Problem requirements: Reproduce only the lines of the material below that start at the line containing "Instruction: Toggle the" and stop at the line containing "Click the 2025-12-31 record date cell". Keep both end lines.

Provided data:
Content starts

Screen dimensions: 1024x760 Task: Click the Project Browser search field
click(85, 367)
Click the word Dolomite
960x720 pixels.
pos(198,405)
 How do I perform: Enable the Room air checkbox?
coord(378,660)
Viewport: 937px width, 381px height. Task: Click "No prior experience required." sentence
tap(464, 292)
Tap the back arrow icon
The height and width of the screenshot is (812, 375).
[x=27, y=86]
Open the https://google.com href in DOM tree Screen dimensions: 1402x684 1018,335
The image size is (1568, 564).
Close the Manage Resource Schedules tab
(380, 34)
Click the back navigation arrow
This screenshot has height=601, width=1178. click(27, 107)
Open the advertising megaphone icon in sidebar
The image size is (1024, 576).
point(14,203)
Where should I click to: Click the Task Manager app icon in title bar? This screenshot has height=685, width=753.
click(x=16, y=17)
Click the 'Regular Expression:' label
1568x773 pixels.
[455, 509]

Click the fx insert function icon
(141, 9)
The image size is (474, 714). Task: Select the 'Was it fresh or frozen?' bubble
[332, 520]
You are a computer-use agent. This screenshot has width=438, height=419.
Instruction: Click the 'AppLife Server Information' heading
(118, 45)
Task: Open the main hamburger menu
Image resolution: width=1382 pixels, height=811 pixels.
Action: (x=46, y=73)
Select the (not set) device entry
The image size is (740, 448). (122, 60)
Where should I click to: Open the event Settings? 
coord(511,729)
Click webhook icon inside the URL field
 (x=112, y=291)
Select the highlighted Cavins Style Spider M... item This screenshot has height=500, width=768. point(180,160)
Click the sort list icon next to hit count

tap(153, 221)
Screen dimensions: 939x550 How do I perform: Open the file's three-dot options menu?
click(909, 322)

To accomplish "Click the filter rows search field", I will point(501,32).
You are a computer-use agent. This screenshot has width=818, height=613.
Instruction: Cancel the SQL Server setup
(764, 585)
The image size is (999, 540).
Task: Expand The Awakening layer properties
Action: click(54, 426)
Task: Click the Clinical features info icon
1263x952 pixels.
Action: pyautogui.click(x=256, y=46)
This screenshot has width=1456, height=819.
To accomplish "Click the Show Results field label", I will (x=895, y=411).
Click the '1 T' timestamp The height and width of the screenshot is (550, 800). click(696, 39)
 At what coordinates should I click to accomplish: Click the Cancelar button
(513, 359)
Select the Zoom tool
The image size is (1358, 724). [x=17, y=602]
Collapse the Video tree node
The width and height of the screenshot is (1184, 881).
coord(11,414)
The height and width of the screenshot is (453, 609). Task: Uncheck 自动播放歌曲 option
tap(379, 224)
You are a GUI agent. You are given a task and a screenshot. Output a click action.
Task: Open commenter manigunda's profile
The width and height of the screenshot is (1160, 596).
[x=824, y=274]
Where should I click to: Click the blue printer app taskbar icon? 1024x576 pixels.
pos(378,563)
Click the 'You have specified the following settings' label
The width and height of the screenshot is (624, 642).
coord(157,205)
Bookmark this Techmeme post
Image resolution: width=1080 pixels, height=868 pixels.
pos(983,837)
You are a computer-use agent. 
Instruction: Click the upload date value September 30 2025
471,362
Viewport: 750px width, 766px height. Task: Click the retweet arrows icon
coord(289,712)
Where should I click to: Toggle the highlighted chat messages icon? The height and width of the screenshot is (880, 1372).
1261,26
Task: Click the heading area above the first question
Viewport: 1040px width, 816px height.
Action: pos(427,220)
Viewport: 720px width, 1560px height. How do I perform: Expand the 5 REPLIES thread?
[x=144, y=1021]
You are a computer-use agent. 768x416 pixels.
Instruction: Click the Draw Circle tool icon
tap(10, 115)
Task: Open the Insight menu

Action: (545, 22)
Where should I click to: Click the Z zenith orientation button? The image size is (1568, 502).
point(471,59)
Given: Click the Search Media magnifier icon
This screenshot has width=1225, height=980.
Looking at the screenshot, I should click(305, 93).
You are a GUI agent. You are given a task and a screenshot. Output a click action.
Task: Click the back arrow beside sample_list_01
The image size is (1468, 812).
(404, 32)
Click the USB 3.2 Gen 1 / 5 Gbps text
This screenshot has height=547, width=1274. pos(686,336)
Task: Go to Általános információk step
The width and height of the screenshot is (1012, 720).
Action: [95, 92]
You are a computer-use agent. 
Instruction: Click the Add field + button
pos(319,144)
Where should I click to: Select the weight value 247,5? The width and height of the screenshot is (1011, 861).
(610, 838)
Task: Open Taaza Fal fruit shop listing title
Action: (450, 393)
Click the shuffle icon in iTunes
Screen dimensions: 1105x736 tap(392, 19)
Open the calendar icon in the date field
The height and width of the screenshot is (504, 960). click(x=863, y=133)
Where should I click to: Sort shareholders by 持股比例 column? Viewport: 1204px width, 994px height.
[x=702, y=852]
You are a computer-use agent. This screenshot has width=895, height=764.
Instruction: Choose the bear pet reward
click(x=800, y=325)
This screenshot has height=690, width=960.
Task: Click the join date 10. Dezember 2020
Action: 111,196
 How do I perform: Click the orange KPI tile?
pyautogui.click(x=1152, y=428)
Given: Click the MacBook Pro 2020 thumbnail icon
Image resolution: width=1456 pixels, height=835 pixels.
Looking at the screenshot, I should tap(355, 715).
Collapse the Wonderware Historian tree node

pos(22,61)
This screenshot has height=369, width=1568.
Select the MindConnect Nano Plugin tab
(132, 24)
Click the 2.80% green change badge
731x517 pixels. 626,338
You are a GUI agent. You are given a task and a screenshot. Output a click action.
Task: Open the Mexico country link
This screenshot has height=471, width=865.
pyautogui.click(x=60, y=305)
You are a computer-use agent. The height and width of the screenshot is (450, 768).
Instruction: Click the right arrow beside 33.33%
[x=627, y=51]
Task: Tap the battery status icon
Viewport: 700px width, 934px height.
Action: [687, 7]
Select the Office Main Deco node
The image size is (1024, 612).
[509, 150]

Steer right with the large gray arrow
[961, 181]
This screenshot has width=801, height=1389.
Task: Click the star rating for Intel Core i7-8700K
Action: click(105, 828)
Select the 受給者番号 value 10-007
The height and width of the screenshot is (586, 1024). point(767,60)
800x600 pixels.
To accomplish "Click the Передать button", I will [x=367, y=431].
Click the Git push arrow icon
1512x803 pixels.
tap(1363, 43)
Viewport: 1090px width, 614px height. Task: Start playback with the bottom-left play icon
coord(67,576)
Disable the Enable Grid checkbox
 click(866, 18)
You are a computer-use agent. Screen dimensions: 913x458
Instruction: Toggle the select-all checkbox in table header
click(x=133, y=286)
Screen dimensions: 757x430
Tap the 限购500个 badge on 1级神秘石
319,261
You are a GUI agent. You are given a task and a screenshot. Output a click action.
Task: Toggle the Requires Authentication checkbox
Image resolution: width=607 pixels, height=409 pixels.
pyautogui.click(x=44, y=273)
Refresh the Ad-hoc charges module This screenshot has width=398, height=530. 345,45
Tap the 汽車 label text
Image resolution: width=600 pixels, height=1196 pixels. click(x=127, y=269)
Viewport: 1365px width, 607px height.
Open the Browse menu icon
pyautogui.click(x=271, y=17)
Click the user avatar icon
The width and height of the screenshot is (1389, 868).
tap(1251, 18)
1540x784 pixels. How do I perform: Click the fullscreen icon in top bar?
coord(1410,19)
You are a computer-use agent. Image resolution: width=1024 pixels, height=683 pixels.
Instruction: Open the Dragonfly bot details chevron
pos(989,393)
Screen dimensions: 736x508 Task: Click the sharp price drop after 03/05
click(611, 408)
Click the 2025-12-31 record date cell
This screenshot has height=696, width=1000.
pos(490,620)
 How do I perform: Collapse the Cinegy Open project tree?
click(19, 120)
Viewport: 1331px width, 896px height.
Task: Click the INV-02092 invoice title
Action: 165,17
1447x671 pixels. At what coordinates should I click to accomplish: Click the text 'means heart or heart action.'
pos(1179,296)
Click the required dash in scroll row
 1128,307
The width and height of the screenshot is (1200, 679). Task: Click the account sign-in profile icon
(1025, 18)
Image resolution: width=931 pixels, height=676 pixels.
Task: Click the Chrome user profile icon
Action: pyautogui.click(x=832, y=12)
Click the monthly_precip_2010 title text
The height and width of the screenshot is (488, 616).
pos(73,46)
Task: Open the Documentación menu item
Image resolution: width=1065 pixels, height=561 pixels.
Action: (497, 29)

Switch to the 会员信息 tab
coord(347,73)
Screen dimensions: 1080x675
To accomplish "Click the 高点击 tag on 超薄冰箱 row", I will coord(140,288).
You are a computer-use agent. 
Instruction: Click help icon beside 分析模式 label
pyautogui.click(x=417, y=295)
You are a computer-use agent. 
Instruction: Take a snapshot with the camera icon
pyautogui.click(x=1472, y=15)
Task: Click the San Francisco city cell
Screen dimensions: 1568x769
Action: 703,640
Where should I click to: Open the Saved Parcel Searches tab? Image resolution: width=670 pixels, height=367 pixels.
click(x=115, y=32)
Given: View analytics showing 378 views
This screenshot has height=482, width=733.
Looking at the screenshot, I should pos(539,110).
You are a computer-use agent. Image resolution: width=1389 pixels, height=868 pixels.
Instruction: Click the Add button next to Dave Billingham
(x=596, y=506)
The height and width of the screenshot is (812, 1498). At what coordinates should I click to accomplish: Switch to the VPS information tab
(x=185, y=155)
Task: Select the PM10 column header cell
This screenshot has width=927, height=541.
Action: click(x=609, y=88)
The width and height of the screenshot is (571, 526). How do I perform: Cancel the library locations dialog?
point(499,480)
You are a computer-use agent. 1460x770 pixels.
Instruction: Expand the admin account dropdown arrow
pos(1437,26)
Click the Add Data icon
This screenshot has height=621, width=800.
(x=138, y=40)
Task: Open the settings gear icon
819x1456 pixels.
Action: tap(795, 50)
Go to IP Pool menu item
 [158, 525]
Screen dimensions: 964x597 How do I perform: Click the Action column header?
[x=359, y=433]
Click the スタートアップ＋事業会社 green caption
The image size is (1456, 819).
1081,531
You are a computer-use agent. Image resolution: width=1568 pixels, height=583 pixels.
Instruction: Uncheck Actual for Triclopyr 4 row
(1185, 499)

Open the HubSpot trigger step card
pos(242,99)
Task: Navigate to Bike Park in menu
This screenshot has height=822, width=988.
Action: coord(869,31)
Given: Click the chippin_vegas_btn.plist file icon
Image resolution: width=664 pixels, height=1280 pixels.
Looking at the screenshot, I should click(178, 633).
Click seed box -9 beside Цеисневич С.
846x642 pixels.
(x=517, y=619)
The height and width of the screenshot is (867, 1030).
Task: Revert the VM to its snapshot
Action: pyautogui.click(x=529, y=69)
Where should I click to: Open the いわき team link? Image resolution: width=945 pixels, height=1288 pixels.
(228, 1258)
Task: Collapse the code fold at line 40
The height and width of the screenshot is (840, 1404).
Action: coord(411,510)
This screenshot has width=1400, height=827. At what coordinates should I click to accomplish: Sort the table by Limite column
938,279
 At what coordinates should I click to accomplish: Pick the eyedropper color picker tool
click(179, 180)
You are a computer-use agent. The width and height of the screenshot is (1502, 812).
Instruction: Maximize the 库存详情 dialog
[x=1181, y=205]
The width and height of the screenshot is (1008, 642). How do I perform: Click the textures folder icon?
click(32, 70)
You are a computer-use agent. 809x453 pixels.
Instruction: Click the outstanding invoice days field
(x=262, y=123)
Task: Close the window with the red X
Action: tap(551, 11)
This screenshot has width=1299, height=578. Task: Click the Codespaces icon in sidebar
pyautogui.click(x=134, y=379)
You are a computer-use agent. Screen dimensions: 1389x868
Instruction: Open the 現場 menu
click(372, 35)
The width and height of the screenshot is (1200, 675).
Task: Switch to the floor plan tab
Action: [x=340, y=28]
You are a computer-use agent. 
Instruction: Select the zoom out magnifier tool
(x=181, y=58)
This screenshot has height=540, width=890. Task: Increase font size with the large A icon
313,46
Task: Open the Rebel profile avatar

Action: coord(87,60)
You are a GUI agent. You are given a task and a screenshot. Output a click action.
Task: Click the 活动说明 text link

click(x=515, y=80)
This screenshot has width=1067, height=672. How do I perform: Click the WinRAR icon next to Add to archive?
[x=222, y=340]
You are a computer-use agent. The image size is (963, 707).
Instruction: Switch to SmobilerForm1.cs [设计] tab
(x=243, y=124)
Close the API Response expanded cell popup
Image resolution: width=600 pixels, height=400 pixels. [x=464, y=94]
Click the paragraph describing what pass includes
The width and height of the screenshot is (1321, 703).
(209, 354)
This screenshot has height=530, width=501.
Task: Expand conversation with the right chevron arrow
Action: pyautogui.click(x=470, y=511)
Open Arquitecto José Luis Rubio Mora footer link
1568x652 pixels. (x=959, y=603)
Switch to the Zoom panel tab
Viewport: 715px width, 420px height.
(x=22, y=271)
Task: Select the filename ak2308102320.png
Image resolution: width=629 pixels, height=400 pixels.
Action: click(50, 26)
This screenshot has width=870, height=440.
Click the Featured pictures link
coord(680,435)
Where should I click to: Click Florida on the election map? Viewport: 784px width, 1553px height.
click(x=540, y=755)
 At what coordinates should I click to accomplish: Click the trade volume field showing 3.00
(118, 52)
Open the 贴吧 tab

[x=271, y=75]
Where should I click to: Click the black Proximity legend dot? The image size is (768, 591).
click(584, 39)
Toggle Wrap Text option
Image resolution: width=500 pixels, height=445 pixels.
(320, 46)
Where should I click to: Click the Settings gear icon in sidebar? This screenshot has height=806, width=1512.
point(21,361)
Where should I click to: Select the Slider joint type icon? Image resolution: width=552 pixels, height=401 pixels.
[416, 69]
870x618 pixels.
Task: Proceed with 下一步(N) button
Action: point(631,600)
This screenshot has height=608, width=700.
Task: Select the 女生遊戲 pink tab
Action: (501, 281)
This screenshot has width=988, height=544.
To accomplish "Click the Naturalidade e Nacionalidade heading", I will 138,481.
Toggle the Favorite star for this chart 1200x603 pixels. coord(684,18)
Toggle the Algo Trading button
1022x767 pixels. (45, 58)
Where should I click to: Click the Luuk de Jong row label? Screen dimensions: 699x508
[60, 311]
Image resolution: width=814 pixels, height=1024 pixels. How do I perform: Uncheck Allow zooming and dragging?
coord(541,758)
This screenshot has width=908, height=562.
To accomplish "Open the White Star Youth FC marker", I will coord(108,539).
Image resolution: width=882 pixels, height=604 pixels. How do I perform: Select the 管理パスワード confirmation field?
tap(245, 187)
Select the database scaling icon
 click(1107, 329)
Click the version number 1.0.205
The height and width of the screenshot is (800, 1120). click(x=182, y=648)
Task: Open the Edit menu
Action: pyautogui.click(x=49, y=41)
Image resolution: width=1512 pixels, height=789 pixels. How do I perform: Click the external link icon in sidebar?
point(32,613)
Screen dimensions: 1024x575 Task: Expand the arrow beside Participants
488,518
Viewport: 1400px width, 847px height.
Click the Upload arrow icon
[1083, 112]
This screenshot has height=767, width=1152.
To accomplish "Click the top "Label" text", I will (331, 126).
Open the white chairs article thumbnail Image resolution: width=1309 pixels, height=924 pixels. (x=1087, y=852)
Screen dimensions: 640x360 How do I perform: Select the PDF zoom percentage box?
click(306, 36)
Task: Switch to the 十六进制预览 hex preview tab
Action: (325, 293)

Content ends

Response for this exercise:
Instruction: Toggle the select-all checkbox in table header
click(x=133, y=286)
Screen dimensions: 757x430
Tap the 限购500个 badge on 1级神秘石
319,261
You are a GUI agent. You are given a task and a screenshot. Output a click action.
Task: Toggle the Requires Authentication checkbox
Image resolution: width=607 pixels, height=409 pixels.
pyautogui.click(x=44, y=273)
Refresh the Ad-hoc charges module This screenshot has width=398, height=530. 345,45
Tap the 汽車 label text
Image resolution: width=600 pixels, height=1196 pixels. click(x=127, y=269)
Viewport: 1365px width, 607px height.
Open the Browse menu icon
pyautogui.click(x=271, y=17)
Click the user avatar icon
The width and height of the screenshot is (1389, 868).
tap(1251, 18)
1540x784 pixels. How do I perform: Click the fullscreen icon in top bar?
coord(1410,19)
You are a computer-use agent. Image resolution: width=1024 pixels, height=683 pixels.
Instruction: Open the Dragonfly bot details chevron
pos(989,393)
Screen dimensions: 736x508 Task: Click the sharp price drop after 03/05
click(611, 408)
Click the 2025-12-31 record date cell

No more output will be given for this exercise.